* [Task instructions] The entries below contain a stretch that opens with the line containing "The Real Cost" and closes with the line containing "Saratoga (361, 2402)"; set down that stretch exactly, both ends included, and nothing else.

::: Exercise input

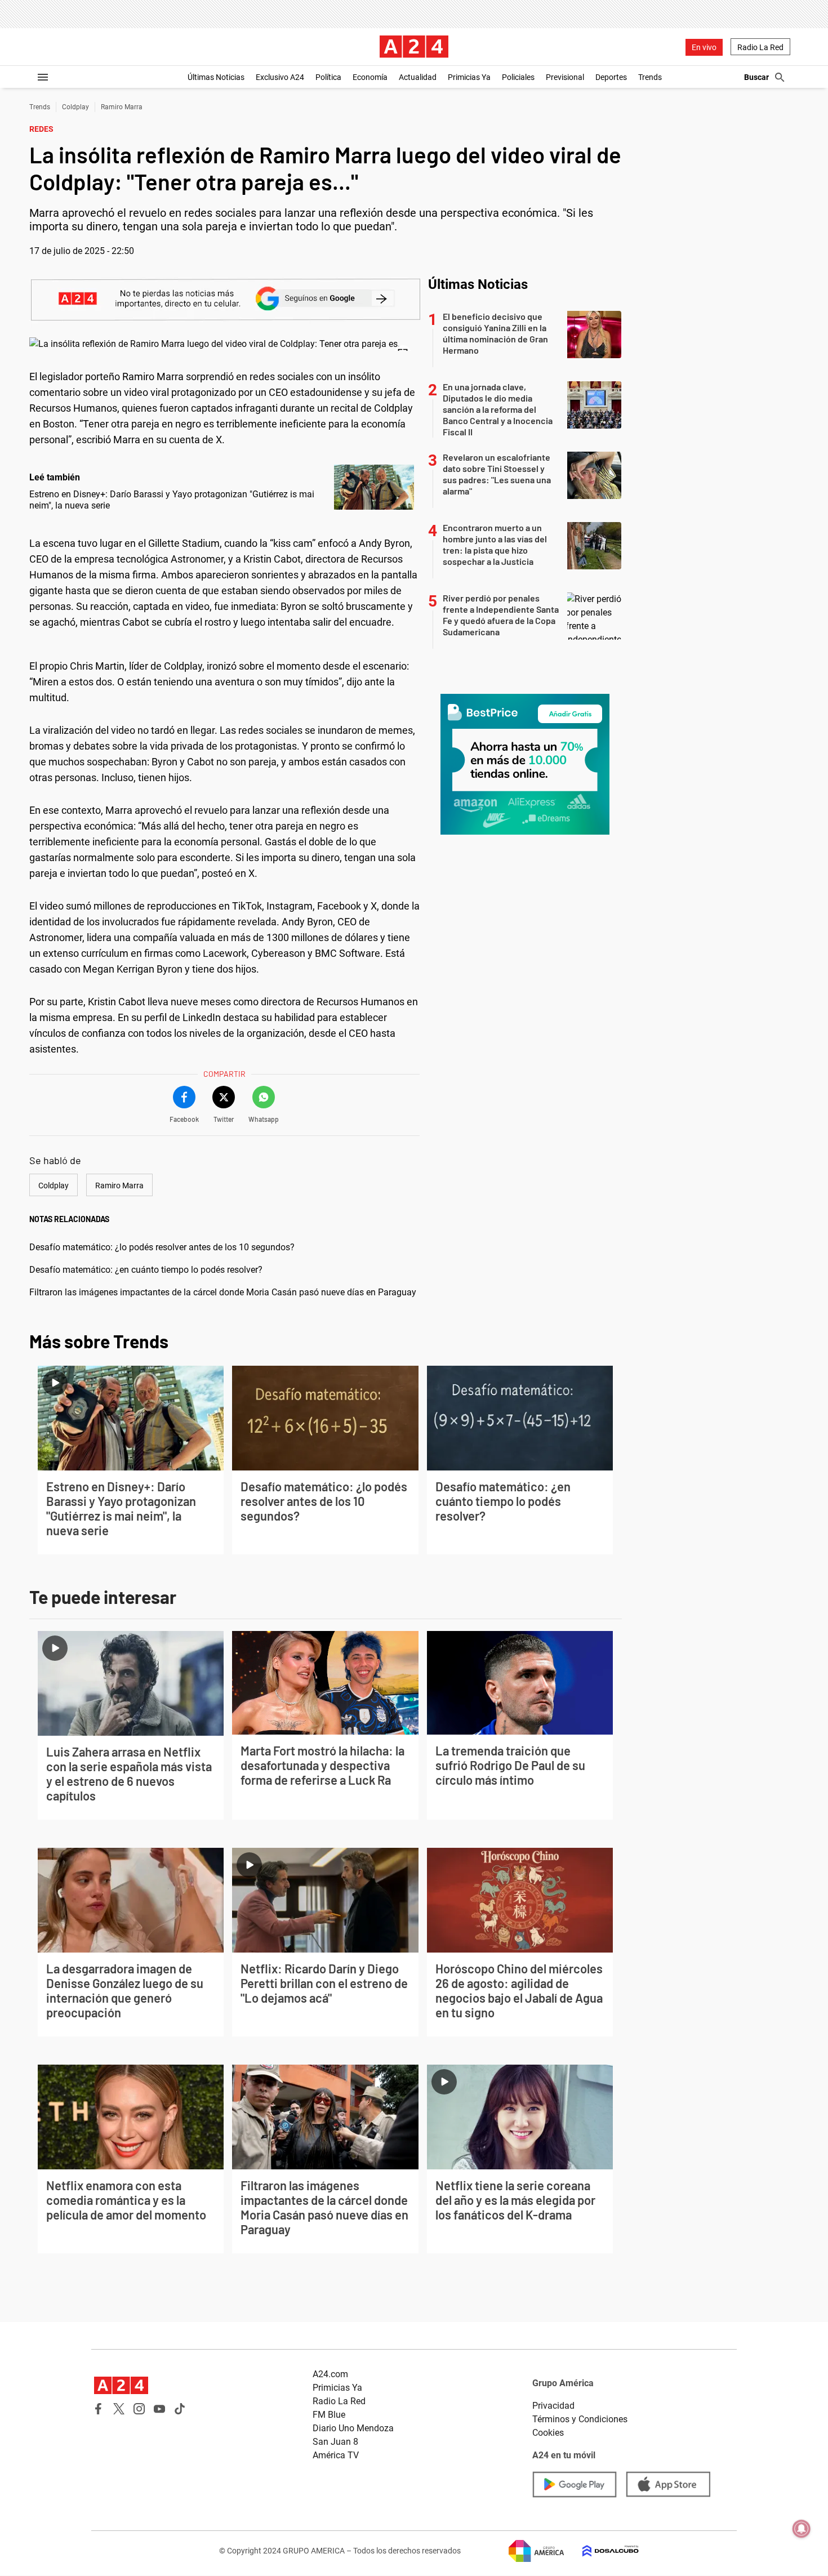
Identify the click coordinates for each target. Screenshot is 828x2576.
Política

::::::
::: Exercise input

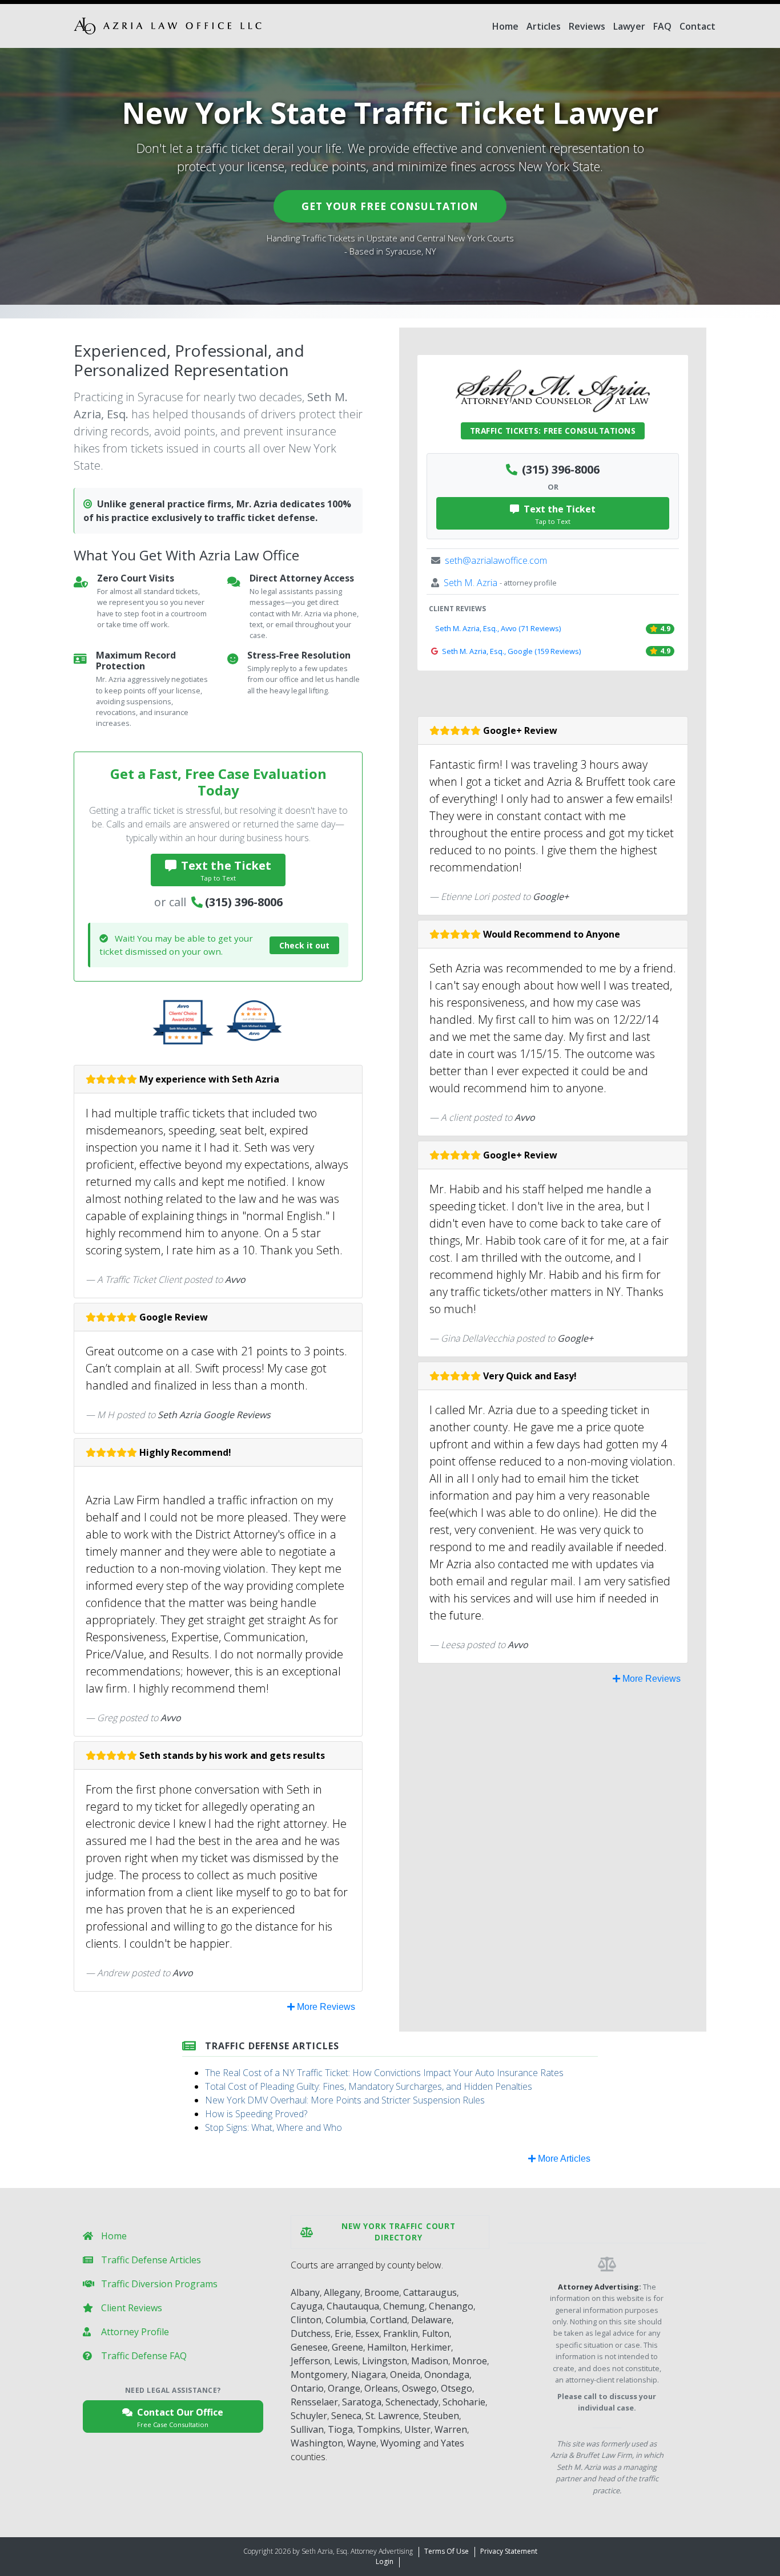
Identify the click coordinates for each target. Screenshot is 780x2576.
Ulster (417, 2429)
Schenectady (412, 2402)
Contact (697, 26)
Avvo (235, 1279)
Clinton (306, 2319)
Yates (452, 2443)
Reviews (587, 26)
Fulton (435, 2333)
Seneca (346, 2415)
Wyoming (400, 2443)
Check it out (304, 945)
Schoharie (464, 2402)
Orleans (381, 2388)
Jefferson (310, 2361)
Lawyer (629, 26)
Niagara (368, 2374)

::::::
::: Exercise input

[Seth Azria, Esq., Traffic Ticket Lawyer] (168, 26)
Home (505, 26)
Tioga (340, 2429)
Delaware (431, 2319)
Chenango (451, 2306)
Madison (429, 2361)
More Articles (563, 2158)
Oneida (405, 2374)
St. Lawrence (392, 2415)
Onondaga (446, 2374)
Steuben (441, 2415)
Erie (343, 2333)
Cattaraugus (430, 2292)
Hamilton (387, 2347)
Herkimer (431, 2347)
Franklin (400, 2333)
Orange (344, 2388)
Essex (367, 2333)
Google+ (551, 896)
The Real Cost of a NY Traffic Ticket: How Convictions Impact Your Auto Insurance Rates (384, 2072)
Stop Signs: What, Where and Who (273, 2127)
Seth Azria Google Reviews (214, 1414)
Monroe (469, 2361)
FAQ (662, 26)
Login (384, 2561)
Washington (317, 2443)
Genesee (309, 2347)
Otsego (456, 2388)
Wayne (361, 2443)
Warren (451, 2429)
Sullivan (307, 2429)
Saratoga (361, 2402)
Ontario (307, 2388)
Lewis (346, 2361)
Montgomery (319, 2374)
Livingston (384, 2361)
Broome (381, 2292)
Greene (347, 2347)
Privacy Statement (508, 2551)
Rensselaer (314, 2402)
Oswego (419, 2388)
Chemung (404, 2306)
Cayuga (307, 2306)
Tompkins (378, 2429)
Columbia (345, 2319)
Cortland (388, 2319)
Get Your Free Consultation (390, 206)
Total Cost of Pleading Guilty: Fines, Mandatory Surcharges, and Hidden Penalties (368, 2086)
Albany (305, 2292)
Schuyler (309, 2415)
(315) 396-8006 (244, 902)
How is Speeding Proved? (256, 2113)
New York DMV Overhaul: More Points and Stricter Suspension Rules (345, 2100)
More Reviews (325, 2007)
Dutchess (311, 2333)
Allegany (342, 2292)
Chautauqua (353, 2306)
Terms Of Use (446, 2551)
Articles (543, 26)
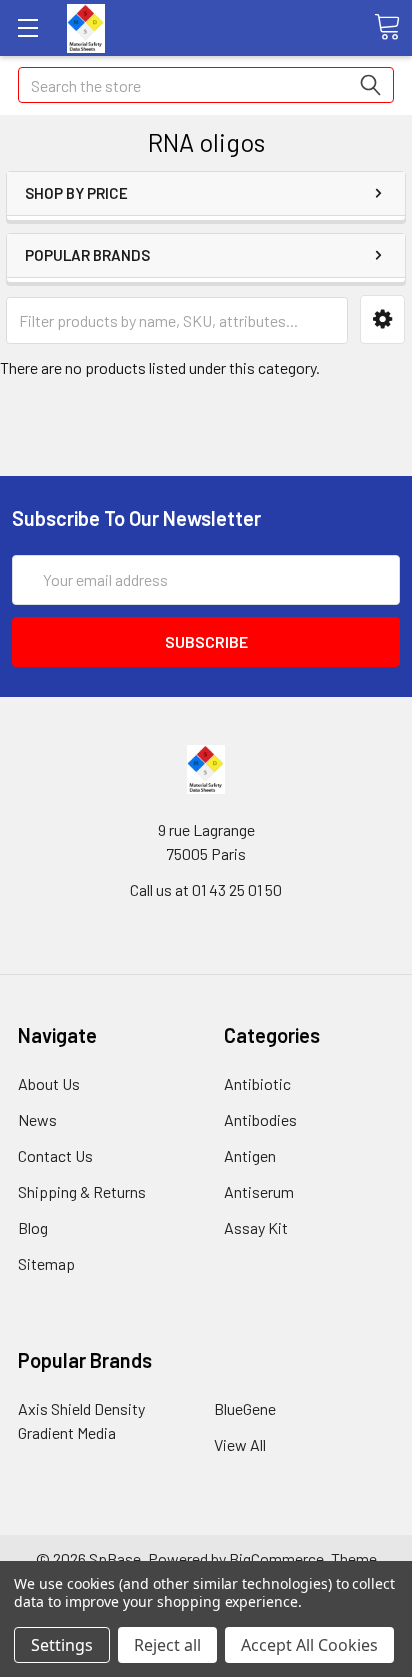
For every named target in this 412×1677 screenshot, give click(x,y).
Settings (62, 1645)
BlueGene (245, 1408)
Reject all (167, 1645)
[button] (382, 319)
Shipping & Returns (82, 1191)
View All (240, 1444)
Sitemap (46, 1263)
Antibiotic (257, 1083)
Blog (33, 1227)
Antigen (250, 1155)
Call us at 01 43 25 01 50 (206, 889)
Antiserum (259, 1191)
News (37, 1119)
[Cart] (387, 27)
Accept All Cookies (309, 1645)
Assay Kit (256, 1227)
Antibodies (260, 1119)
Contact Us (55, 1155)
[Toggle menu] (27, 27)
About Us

::::::

* [Answer box]
The Real Cost of a NY Traffic Ticket: How Convictions Impact Your Auto Insurance Rates (384, 2072)
Stop Signs: What, Where and Who (273, 2127)
Seth Azria Google Reviews (214, 1414)
Monroe (469, 2361)
FAQ (662, 26)
Login (384, 2561)
Washington (317, 2443)
Genesee (309, 2347)
Otsego (456, 2388)
Wayne (361, 2443)
Warren (451, 2429)
Sullivan (307, 2429)
Saratoga (361, 2402)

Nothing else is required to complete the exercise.